U.S. retail sales rises below expectations in August. On a sequential basis, retail sales grew modestly by 0.1 percent, as compared with consensus expectations of 0.4 percent rise. This is the softest print since February. The disappointment was driven slightly by the positive revisions to July’s data, with monthly growth upgraded from the already strong 0.5 percent to 0.7 percent.
Sales at gasoline stations were up 1.65 percent, the largest monthly gain since May, but those at auto & parts dealers dropped 0.8 percent, a third straight monthly fall. Sales at building material stores stayed flat in August, little changed since May. After three strong months, sales at food services rose just 0.2 percent in the month, but are still up 10 percent year-on-year.
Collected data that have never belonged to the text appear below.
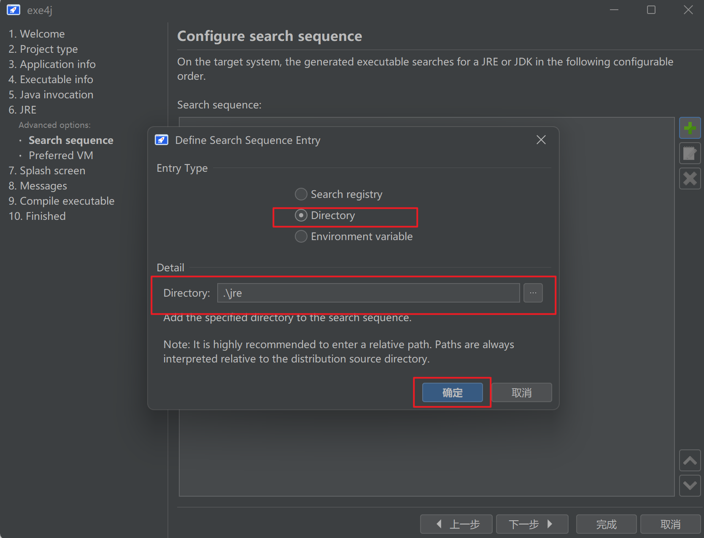The image size is (704, 538).
Task: Open step 6 JRE in sidebar
Action: coord(23,110)
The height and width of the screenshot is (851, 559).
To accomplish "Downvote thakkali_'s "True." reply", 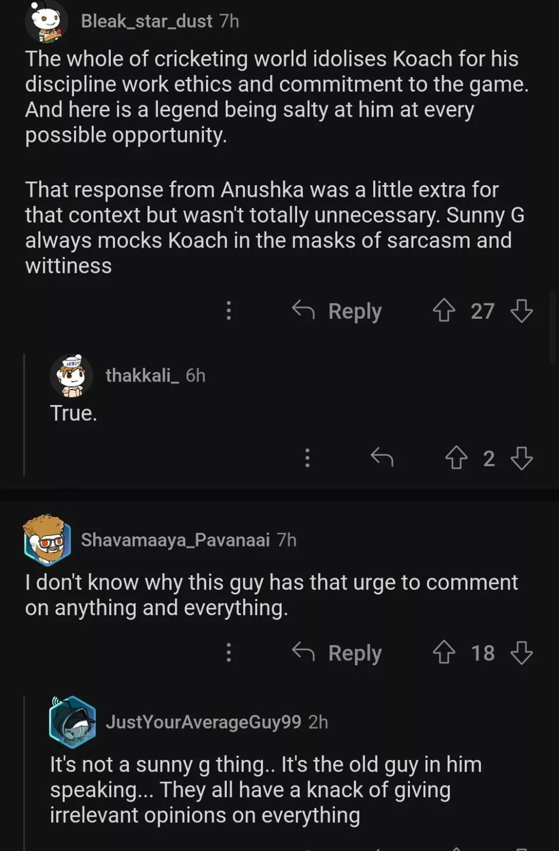I will 521,458.
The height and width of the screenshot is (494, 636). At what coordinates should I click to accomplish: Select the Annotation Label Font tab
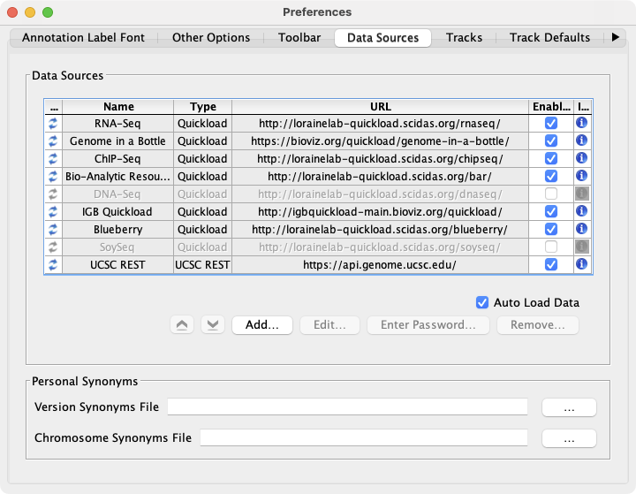pyautogui.click(x=83, y=38)
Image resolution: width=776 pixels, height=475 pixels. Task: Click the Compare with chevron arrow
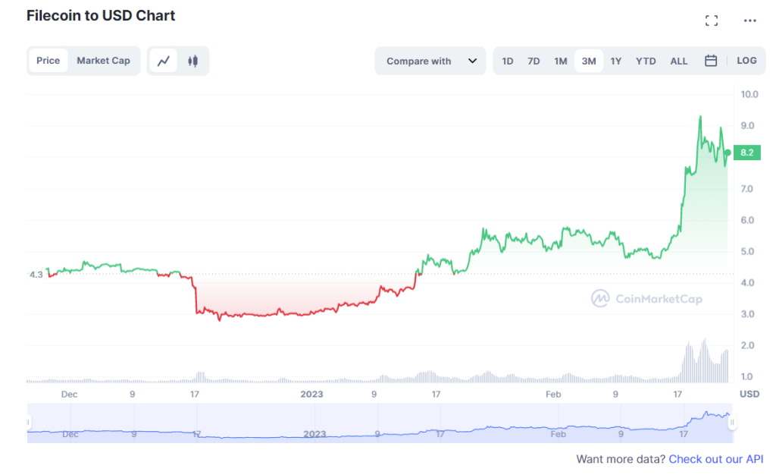pyautogui.click(x=472, y=61)
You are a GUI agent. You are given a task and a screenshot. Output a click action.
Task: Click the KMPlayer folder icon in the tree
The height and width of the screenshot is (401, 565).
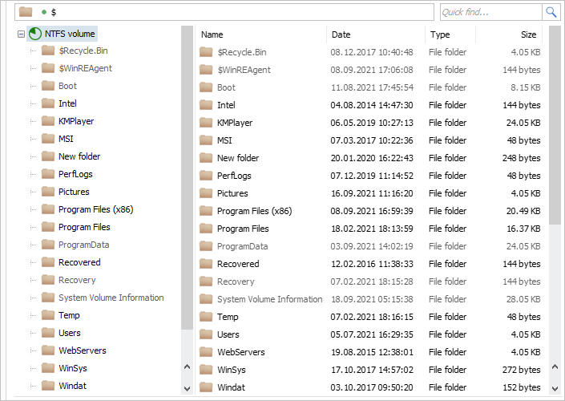[x=48, y=121]
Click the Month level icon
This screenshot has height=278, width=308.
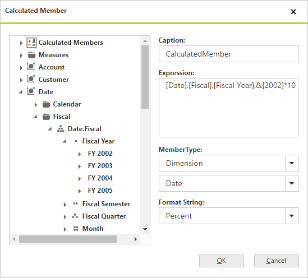coord(76,229)
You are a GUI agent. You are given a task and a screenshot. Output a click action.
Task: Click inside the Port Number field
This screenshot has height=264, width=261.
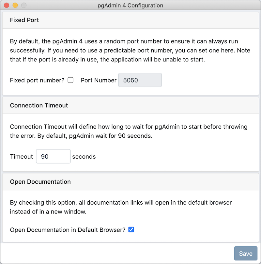pyautogui.click(x=140, y=80)
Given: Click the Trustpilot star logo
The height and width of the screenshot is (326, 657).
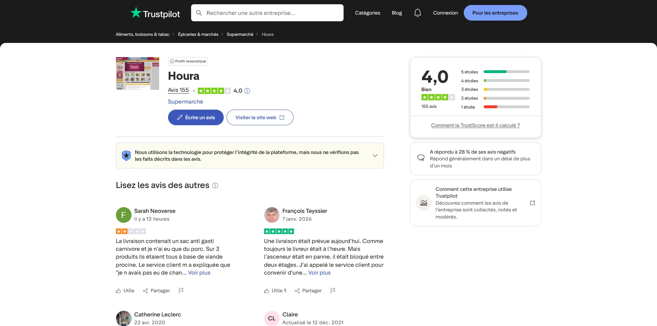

Indeed, putting aside the 20 percent rise in the past year in gasoline station receipts, growth in food services is the second most rapid growing category.
Stripping gas, autos, building materials, and food services, the ‘control group’ rose just 0.1 percent sequentially, as compared with expectations of a rise of 0.4 percent. Looking into details, sales of clothing fell 1.7 percent, while sales of furniture dropped 0.3 percent and sales at food and beverage stores stayed flat.
Among the few categories where performance rebounded, sales at miscellaneous store retailers rose strongly by 2.3 percent, while sales at health and electronics stores rose 0.5 percent and 0.4 percent, respectively.
After many months of strong spending, consumer took a pause from shopping in August, possibly enjoying the final days of summer in the pool rather than in the shopping malls. This was not what forecasters were expecting, but after many months of quite strong figures some moderation was bound to materialize, especially in categories such as restaurants and eating out, which previously was a string of very solid figures.
Other categories, such as auto sales are feeling the pinch from rising interest rates and tighter lending standards, while sales of building materials are expected to be softer because of the recent deceleration in the housing market, noted TD Economics in a research report.
The August break might possibly prove short-lived. Given the incredibly hot labor market, signs of accelerating wage growth, and healthy household balance sheets, consumer spending is likely to stay strong in the coming months.
“That being said, the pace of spending is not likely to match that of the past several months. As the tax cut boost fades, and higher rates weigh on interest-sensitive purchases, sales growth is likely to slow to around 0.2 percent to 0.3 percent a month”, added TD Economics.